> **REQUIRED TASKS**:
A: From the tax debt hearing article, print the passage between "Witnesses at the" and "double pre-pandemic levels.", inclusive.
B: In the tax debt hearing article, what did Jim Harra give as the maximum figure for furlough fraud and error?
C: Write the next part of the tax debt hearing article, picking up after its last sentence.

───── GIVEN TEXT

High levels of tax debt in the spotlight at PAC hearing

21 Jan 2022

HMRC bosses were questioned by the House of Commons Public Accounts Committee at a hearing on the management of tax debt on Monday 17 January.

Witnesses at the session were Jim Harra, Chief Executive at HMRC, Marc Gill, Director, Debt Management, HMRC, and Justin Holliday, Chief Finance Officer, HMRC. The session came after the National Audit Office (NAO) published a report that highlights that tax debt is now more than double pre-pandemic levels.

Tax debt in the pandemic

Asked by Labour’s Dan Carden about reports of £4.3 billion of fraudulent payments made through furlough, Jim Harra said the figure is inaccurate, but fraud is inevitable because of the need to get money to people fast at the time. He said the maximum figure for fraud and error is more like £3.9 billion.

Harra told Conservative Shaun Bailey that there is not a ‘statute of limitations’ that prevents HMRC from recovering tax credit debts, even from as far back as six years ago.

Dame Meg Hillier, chair of the committee, (photographed below thanks to Parliament UK) asked how HMRC have managed tax debt during the pandemic. Harra said HMRC was empathetic - the initial pause in enforcement activity gave taxpayers breathing space and enabled HMRC to rework all their communications and introduce a ‘segmentation’ approach to target taxpayers most able to pay. Tax debt reached a peak in August 2020 because of the deferral of VAT and self-assessment payments. It has fallen quite rapidly now. He said that there is no upper limit to the length of Time to Pay arrangements, even 36 months is possible. It will take a couple of years to bring tax debt levels to pre-pandemic level.

──────────
───── EXCERPTED DATA

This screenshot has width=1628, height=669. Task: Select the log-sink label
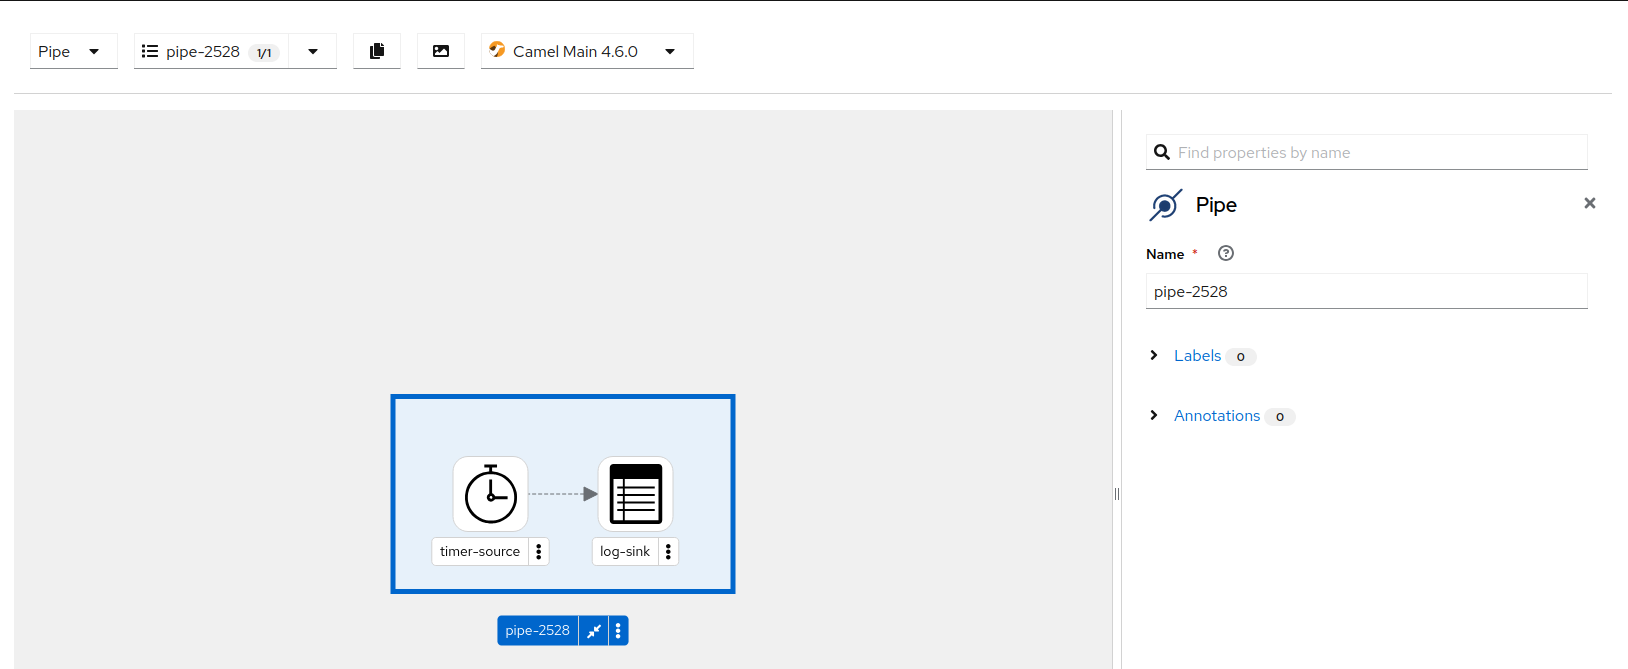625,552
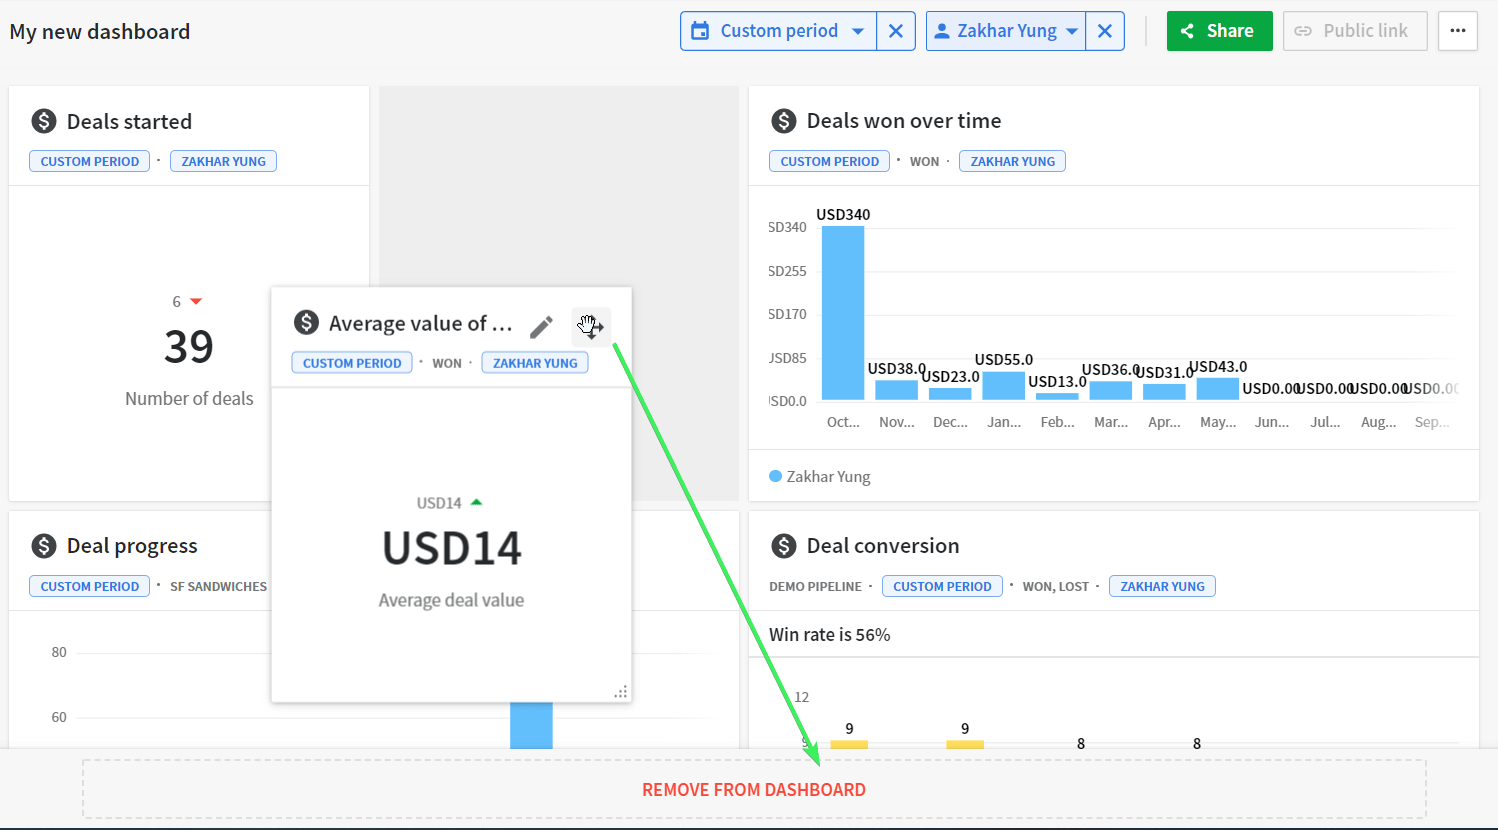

──────────
───── EXCERPTED DATA

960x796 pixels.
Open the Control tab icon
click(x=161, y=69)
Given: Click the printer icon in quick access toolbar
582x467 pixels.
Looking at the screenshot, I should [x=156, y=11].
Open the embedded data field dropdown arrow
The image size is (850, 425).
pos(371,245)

──────────

> **EXERCISE ANSWERS**:
A:
Witnesses at the session were Jim Harra, Chief Executive at HMRC, Marc Gill, Director, Debt Management, HMRC, and Justin Holliday, Chief Finance Officer, HMRC. The session came after the National Audit Office (NAO) published a report that highlights that tax debt is now more than double pre-pandemic levels.

B: About £3.9 billion.

C:
HMRC’s Marc Gill claimed 90 per cent of Time to Pay arrangements that HMRC set up with businesses and individuals pay successfully. Hillier joked: “You sound like the cuddly taxmen.” Harra replied that he was reluctant to reinforce that image, but Gill said ‘to push too hard risks driving more work into operations on defaults and dealing with the customers multiple times’.

Harra explained to Conservative Sir Geoffrey Clifton-Brown that during the pandemic there was a moratorium on creditor-led winding-up petitions for companies which was extended to personal bankruptcies as well. HMRC’s Justin Holliday remarked that the cardinal rule of debt management is the longer you leave a  debt, the harder it is to collect, and there will be some consequences of that, ‘but at the moment we really have no reliable forecast of how big that consequence is’.

Clifton-Brown said ‘rogues were still out there in the pandemic’ and suggested that those that go into insolvency should be struck off, as well as things like attaching debts to individual directors. Harra said HMRC have increased powers to tackle phoenixism, saying: “HMRC can attach liability to the officers of a company, as well as using disqualification and, increasingly, when a new business arises that is a successor of an old one, requiring financial securities up front from that business to enable it to operate pay-as-you-earn or operate VAT.”

Holliday told SNP MP Peter Grant that HMRC do not do a running estimate of the bad debt provision, rather they calculate it once a year in June or July. Harra remarked that, pre-pandemic, it was self-assessment and PAYE that was the more volatile element of debt but the pandemic has led to an increase in VAT as a proportion of overall debt balance.

Marc Gill told Conservative Craig Mackinlay that HMRC were very willing to give people Time to Pay Arrangements in the first quarter of the pandemic. But he was keen to say enforcement action is ongoing and since HMRC returned to collections this year they have done 110,000 field visits. He added: “We are looking at past customer behaviour to precision target our contact, field visits, enforcement and so on.” He explained that HMRC have not used trade sectors in targeting, rather they have used filing data and access to covid support schemes - HMRC know relative turnover and payroll - to try to triangulate, as well as previous behaviour.

Jim Harra said that while small tax debts (he used £150 in his example) are not cost-effective for HMRC to collect, it is not an amnesty – it remains on their tax record, ‘but we do not regard it as part of the recoverable tax balance that we chase’.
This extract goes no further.